Caputo: Tigers' lost summer found

Thing about sports, it's fluid. The world can turn upside-down on a franchise, either way, as if on a whim.

We saw it with the Lions. When they started 4-19-1 under their current regime, the notion a year-and-a-half later the Lions would hold a 17-point lead at halftime of the NFC Championship Game was unimagined.


Could a similar unlikely shift be occurring for the Tigers?

Their 2024 season left for dead less than a month ago, the Tigers have won 13-of-16 games. They keep winning while the Twins keep losing. Subsequently, out of the blue like a lightning bolt, the Tigers are just 4.5 games out in the American League wild card standings.

They've done so without the veterans they moved at the trade deadline, including starting pitcher Jack Flaherty, who had been sensational. Starting pitchers Reese Olson and Casey Mize have been on the injured list.

The Tigers have made bullpen days an art form. Their once dreadful hitting attack has suddenly come alive with the return of Riley Greene and Kerry Carpenter from injuries, and Spencer Torkelson and Parker Meadows coming back after long stints in Toledo. Jace Jung, Dillion Dingler, Brant Hurter, Ty Madden, Trey Sweeney, Mason Englert, Bryan Sammons, Keider Montero, Brenan Hanifee…It's like the Tigers are the Mud Hens North.

You'd think Toledo had a great team, right? No, the Mud Hens are well-below .500.

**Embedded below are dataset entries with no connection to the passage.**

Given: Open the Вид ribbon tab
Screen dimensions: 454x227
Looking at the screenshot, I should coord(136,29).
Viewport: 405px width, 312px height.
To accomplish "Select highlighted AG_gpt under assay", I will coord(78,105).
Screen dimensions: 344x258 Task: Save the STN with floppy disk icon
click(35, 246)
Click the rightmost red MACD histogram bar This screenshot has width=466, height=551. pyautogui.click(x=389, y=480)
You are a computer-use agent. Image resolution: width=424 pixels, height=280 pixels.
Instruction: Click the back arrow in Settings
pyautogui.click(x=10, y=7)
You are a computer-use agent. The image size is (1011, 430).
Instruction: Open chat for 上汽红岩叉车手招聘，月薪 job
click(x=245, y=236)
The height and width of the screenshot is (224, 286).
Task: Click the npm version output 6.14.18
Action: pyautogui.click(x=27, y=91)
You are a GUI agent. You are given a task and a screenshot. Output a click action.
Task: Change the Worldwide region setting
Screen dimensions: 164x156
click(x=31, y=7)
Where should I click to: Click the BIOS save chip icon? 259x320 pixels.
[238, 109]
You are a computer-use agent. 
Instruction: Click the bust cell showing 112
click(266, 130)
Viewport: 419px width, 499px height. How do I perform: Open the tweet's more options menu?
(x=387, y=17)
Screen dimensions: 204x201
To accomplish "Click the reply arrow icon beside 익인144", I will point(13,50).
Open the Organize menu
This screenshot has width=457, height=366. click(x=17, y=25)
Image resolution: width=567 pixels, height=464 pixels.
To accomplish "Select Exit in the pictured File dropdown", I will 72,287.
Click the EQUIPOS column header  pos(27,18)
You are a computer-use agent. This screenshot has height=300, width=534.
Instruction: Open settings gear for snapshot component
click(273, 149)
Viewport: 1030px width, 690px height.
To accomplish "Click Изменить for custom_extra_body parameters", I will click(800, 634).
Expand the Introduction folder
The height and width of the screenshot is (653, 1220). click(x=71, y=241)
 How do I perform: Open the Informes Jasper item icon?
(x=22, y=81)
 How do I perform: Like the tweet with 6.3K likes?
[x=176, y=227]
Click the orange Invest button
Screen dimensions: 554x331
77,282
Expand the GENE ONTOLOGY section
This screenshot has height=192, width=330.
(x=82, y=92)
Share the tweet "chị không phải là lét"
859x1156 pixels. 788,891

Sure, the Tigers have beaten up on terrible teams like the White Sox and the Angels during their current 6-game winning streak, but they did take two of three from the Yankees and essentially destroyed Seattle's season after the Mariners were buyers at the trade deadline.

The Tigers are two games above .500 and apparently will enter September playing meaningful games for the first time since 2016 when Miguel Cabera had his last great season and Justin Verlander still led the starting rotation.

It's so confusing because the Tigers played horrific baseball after a promising 18-13 start. They featured tremendous pitching, but it was negated by terrible defense and even worse hitting.

This led to an endless stream of social media posts and calls to sports talk radio about president of baseball operations Scott Harris being clueless, manager A.J. Hinch being overrated and owner Chris Ilitch flat-out cheap.

Checked out is the best way to describe a typical sports fan in this town when July ended with the Tigers saving more than $11 million by selling.

Yet, this could be much more than just a nice finish, and it ultimately being hollow, like in 2021 and last season when the Tigers finished strong.

This appears to be genuine progress.

Now, nobody is suggesting the Tigers are a finished product. Hardly.

But if they enter next season with Greene, Carpenter, Meadows and Matt Vierling in the outfield, likely Cy Young winner Tarik Skubal leading the starting staff, and a cast of many out of the bullpen, the Tigers may have developed that core everyone assumed they lacked.

The infield is a problem. Colt Keith can really hit, but defense is an issue for him, and pretty much around the horn.

Will the real Spencer Torkelson please stand up? What is Harris going to do about Javy Baez, the $73 million elephant in the room?

The Tigers remain a puzzle, one that is going to test Harris . Will he spend money wisely? Will he make trades that pan out?

But the good part is at least there appears to be solid pieces to fit together.

It's more than could be said about the Tigers a month ago.

And that is undoubtedly progress.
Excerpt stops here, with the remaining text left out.